In granting defendant's motion, the trial court found that, based on testimony from a prior evidentiary hearing involving the same defendant and offense, the telephone "trap" device had been installed as a result of an investigation, and therefore should be barred from evidence pursuant to section 115-5(c)(2).

The State conversely contends that the telephone "trap" record that it seeks to admit into evidence are clearly admissible as business records under section 115-5(a) of the Illinois Criminal Code (Ill.Rev.Stat.1981, ch. 38, par. 115-5(a)), which provides in part:

"Any writing or record, whether in the form of any entry in a book or otherwise, made as a memorandum or record of any act, transaction, occurrence, or event, shall be admissible as evidence of such act, transaction, occurrence or event, if made in regular course of any business, and if it was the regular course of such business to make such memorandum or record at the time of such act, transaction, occurrence, or event or within a reasonable time thereafter.

All other circumstances of the making of such writing or record, including lack of personal knowledge by the entrant or maker, may be shown to affect its weight, but such circumstances shall not affect its admissibility."

In support of its position, the State cites People v. Reed (1982), 108 Ill.App.3d 984, 64 Ill.Dec. 469, 439 N.E.2d 1277 and People v. Gauer (1972), 7 Ill.App.3d 512, 288 N.E.2d 24.

In People v.

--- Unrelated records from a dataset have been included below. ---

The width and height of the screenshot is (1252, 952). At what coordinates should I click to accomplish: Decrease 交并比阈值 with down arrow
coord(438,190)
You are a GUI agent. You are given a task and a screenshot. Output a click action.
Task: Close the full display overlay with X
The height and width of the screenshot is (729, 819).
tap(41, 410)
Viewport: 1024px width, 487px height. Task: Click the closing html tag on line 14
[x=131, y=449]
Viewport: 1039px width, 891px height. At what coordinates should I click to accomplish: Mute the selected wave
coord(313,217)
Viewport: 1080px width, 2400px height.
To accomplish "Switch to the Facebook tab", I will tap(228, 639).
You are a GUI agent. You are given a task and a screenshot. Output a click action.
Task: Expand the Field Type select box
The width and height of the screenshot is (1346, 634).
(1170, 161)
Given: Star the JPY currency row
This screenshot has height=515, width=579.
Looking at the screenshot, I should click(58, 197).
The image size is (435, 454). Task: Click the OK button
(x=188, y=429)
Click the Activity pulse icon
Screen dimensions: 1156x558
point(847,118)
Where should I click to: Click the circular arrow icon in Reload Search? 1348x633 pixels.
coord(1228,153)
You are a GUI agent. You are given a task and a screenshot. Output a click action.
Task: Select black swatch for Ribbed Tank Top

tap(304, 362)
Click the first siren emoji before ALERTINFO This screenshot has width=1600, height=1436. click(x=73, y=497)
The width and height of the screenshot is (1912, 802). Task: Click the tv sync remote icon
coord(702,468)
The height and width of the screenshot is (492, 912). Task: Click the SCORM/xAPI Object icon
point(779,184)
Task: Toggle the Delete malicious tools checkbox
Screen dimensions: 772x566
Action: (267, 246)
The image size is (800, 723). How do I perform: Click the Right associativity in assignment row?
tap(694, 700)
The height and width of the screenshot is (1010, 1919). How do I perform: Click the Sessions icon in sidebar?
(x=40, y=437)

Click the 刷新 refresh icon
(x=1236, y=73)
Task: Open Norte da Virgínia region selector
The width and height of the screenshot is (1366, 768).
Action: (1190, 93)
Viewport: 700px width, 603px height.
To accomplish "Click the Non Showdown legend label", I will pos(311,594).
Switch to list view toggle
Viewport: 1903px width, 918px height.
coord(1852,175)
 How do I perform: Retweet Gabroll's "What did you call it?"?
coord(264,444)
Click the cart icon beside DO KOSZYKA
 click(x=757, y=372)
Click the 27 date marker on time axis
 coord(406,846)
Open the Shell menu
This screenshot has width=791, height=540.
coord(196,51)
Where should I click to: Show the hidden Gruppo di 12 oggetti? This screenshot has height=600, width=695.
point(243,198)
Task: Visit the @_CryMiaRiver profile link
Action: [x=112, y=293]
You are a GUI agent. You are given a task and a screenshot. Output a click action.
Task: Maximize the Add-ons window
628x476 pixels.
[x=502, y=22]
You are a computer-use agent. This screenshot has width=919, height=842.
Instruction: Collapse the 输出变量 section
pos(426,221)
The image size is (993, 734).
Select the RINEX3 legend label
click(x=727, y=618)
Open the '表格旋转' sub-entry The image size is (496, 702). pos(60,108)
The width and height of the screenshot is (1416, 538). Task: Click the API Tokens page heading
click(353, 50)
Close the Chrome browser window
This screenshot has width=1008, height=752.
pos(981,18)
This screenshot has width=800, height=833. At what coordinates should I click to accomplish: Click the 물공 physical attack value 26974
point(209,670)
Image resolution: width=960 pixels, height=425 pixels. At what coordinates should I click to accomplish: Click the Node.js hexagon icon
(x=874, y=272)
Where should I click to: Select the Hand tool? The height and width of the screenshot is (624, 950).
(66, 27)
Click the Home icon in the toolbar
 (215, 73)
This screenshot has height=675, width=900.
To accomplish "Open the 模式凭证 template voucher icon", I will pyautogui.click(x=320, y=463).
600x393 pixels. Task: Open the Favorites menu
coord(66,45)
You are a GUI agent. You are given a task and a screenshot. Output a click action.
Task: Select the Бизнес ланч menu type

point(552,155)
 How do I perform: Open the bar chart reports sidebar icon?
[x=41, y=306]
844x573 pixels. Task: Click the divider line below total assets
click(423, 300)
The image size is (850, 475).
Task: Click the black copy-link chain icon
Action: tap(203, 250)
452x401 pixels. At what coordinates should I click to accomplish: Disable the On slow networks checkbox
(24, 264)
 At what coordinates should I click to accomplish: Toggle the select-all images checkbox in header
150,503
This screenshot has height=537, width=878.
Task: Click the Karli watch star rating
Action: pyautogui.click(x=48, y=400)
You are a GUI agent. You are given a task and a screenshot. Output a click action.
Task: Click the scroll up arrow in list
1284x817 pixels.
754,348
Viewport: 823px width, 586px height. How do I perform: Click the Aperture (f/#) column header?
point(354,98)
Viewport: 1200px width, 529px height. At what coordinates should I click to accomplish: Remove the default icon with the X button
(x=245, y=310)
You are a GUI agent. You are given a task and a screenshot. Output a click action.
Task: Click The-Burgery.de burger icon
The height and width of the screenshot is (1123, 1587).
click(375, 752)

Reed (1982), 108 Ill.App.3d 984, 64 Ill.Dec. 469, 439 N.E.2d 1277, this court allowed computerized telephone bills of a named unindicted co-conspirator and the telephone company's service record of his phone calls made to defendant admitted into evidence as a business record exception to the hearsay rule. (Ill.Rev.Stat.1979, ch. 38, par. 115-5(a).) The Reed court simply stated the theory upon which entries in the regular course of business are exceptions to the hearsay rule: "[S]ince their purpose is to aid in the proper transaction of...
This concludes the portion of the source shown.